As linear regression technically counts as some very primitive sort of machine learning, this implies that pretty much every SQL database in production is able to do machine learning.
Query template
WITH R AS (
select <FIELD_X> AS x, <FIELD_Y> AS y from athlete_events
), T1 AS (
select x, y from R where x is not null and y is not null
), Txx AS (
select x*x AS xx from T1
), Txy AS (
select x*y AS xy from T1
), Tsumxx AS (
select SUM(xx) AS sumxx from Txx
), Tsumxy AS (
select SUM(xy) AS sumxy from Txy
), Tsumx AS (
select SUM(x) AS sumx from T1
), Tsumy AS (
select SUM(y) AS sumy from T1
), Tcnt AS (
select COUNT(1) AS cnt from T1
), Tslope AS (
select ((cnt * sumxy) - (sumx * sumy)) / ((cnt * sumxx) - (sumx * sumx)) AS slope from Tcnt
LEFT JOIN Tsumxx ON (1=1)
LEFT JOIN Tsumxy ON (1=1)
LEFT JOIN Tsumx ON (1=1)
LEFT JOIN Tsumy ON (1=1)
), Tintercept AS (
select (sumy - (slope * sumx)) / cnt AS intercept from Tcnt
LEFT JOIN Tsumx ON (1=1)
LEFT JOIN Tsumy ON (1=1)
LEFT JOIN Tslope ON (1=1)
)
select slope, intercept from Tslope join Tintercept on (1=1)
;
Replace <FIELD_X>
and <FIELD_Y>
with the desired fields of a table.
In case you forgot, the formula is y = slope * x + intercept
, or f(x) = slope * x + intercept
.
Query performance complexity
It mainly depends on the number of lines in the table.
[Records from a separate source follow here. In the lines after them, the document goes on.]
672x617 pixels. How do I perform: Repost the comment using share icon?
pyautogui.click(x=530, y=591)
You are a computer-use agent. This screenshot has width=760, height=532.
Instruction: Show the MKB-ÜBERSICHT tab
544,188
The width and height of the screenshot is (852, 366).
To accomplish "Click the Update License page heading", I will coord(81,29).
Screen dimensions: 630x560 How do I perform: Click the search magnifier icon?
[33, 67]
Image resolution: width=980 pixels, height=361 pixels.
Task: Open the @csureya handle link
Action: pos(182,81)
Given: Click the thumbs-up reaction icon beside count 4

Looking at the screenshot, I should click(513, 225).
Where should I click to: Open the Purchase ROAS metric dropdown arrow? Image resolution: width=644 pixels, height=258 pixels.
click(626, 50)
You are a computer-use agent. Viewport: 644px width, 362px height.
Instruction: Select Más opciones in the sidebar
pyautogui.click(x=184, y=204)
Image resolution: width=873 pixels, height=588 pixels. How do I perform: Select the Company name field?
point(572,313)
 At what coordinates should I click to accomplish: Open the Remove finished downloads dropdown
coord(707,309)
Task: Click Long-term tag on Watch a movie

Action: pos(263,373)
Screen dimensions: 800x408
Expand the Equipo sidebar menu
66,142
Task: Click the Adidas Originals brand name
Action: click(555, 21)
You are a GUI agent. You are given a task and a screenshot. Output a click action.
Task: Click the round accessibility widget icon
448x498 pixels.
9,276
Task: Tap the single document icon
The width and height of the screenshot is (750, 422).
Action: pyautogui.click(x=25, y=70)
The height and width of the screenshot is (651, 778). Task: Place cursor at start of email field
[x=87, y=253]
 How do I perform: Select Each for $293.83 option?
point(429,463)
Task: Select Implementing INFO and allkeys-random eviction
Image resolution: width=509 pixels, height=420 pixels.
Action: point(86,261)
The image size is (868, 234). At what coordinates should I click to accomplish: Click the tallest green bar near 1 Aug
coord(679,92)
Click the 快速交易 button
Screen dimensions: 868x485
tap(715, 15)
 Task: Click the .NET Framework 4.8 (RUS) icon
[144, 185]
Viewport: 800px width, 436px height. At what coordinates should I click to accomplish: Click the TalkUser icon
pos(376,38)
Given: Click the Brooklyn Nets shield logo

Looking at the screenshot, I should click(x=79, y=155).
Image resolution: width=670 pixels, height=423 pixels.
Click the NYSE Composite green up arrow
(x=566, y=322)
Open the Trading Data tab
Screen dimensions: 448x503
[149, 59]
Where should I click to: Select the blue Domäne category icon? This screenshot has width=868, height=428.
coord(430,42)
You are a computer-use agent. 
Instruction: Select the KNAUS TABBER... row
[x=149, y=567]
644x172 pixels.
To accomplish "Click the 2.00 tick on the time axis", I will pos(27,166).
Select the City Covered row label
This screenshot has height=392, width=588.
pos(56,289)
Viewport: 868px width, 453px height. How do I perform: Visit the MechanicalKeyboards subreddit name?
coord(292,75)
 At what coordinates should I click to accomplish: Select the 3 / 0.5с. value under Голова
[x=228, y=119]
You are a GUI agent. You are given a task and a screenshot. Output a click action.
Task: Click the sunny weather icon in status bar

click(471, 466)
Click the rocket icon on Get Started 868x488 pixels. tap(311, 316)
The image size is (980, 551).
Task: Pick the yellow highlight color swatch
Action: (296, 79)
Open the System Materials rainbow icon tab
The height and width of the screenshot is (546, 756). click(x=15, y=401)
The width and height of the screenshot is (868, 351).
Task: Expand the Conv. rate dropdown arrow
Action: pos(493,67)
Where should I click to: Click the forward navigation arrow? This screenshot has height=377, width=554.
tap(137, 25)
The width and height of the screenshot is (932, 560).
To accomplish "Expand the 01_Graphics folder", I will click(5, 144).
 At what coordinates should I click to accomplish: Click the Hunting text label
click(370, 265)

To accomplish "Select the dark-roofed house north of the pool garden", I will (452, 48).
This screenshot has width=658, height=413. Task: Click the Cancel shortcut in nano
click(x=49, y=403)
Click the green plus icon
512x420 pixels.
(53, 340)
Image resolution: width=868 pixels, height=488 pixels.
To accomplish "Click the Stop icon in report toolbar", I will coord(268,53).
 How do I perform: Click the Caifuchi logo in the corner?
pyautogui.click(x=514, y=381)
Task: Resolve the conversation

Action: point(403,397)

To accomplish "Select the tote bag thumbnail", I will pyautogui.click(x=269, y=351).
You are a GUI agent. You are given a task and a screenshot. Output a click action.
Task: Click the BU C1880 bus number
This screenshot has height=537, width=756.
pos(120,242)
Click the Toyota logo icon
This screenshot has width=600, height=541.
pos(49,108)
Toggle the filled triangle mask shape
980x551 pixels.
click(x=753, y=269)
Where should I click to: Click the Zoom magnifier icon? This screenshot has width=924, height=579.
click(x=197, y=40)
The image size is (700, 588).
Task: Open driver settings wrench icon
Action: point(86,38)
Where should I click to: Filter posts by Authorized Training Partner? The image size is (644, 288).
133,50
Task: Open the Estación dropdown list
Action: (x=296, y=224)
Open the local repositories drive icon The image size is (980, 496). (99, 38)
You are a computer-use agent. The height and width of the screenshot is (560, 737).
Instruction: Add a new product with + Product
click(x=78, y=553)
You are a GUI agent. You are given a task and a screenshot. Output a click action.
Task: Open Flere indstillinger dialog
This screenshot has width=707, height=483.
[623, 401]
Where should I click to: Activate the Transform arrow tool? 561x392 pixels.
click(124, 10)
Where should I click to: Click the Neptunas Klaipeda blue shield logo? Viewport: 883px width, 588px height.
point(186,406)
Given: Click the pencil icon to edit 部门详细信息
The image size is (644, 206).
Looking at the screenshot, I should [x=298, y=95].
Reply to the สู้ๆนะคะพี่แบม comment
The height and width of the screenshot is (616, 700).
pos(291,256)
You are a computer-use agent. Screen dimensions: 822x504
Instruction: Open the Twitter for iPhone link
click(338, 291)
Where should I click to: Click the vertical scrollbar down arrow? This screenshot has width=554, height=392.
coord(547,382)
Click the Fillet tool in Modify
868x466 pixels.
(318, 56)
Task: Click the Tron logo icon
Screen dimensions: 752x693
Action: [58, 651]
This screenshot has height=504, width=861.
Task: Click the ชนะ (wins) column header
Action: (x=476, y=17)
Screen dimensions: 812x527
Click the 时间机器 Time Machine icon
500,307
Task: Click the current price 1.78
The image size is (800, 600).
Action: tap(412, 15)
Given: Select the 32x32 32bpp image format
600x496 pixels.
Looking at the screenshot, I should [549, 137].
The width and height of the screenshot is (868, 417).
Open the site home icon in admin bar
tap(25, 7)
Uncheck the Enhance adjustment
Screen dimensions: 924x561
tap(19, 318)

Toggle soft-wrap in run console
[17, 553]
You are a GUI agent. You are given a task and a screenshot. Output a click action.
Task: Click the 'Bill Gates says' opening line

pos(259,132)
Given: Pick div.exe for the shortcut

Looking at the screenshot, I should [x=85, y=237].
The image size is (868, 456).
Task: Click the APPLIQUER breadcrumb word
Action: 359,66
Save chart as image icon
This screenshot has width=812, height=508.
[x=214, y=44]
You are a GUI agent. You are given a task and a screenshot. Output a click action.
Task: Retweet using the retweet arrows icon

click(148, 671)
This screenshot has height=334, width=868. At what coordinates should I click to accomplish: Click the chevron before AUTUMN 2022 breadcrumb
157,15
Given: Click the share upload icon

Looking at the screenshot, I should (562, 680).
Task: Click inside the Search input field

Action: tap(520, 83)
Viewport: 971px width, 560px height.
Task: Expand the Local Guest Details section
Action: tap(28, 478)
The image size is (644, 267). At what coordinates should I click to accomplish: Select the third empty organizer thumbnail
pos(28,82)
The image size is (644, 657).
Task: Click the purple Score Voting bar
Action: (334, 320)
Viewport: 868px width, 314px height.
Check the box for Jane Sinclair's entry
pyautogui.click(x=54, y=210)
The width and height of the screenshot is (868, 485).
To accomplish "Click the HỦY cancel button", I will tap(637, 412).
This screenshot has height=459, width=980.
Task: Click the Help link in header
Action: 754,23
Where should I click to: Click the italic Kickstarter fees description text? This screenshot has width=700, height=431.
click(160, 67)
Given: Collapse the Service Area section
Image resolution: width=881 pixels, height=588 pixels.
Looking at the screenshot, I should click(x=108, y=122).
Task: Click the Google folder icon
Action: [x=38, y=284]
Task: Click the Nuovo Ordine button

It calculates 5 "variables" at O(lines) cost, which can all be calculated in the same table scan if the query planner is competent enough, and then does some math (O(1) cost).
On SQLite, on my Ryzen 7900X with enough DDR5 3600 MT/s and BTRFS, timings were:
time sqlite3 db.sqlite3 < query1.sql
real 0m0.321s
user 0m0.048s
sys 0m0.029s
time sqlite3 db.sqlite3 < query2.sql
real 0m0.248s
user 0m0.053s
sys 0m0.027s
For the 271116 rows of the dataset.
The sample code
It downloads a ZIP containing some olympics data, unzips a CSV, loads into a SQLite database, and correlates athletes' height and weight at a year to the year.
The output is the file linear_regression.csv
that is expected to contain:
tablename | field_x | field_y | slope | intercept |
---|---|---|---|---|
athlete_events | Year | Height | 0.0234981604396816 | 128.605672884188 |
athlete_events | Year | Weight | 0.013394127322599 | 44.0563484199918 |